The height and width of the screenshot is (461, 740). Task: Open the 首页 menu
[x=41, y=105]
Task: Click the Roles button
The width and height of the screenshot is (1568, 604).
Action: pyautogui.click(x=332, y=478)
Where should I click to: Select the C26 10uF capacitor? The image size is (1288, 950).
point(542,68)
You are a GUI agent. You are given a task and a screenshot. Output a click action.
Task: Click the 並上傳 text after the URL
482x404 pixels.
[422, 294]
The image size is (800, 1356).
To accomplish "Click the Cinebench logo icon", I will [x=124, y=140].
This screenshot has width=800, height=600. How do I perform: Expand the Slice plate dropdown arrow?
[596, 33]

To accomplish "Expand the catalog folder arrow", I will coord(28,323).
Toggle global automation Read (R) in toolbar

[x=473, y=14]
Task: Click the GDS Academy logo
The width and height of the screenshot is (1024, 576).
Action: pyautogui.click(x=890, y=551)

────────

● **YOUR GOAL**
Reproduce the material above. Do not change a word.

● **ANSWER BOX**
The height and width of the screenshot is (461, 740). Task: Open the 首页 menu
[x=41, y=105]
Task: Click the Roles button
The width and height of the screenshot is (1568, 604).
Action: pyautogui.click(x=332, y=478)
Where should I click to: Select the C26 10uF capacitor? The image size is (1288, 950).
point(542,68)
You are a GUI agent. You are given a task and a screenshot. Output a click action.
Task: Click the 並上傳 text after the URL
482x404 pixels.
[422, 294]
The image size is (800, 1356).
To accomplish "Click the Cinebench logo icon", I will [x=124, y=140].
This screenshot has width=800, height=600. How do I perform: Expand the Slice plate dropdown arrow?
[596, 33]

To accomplish "Expand the catalog folder arrow", I will coord(28,323).
Toggle global automation Read (R) in toolbar

[x=473, y=14]
Task: Click the GDS Academy logo
The width and height of the screenshot is (1024, 576).
Action: pyautogui.click(x=890, y=551)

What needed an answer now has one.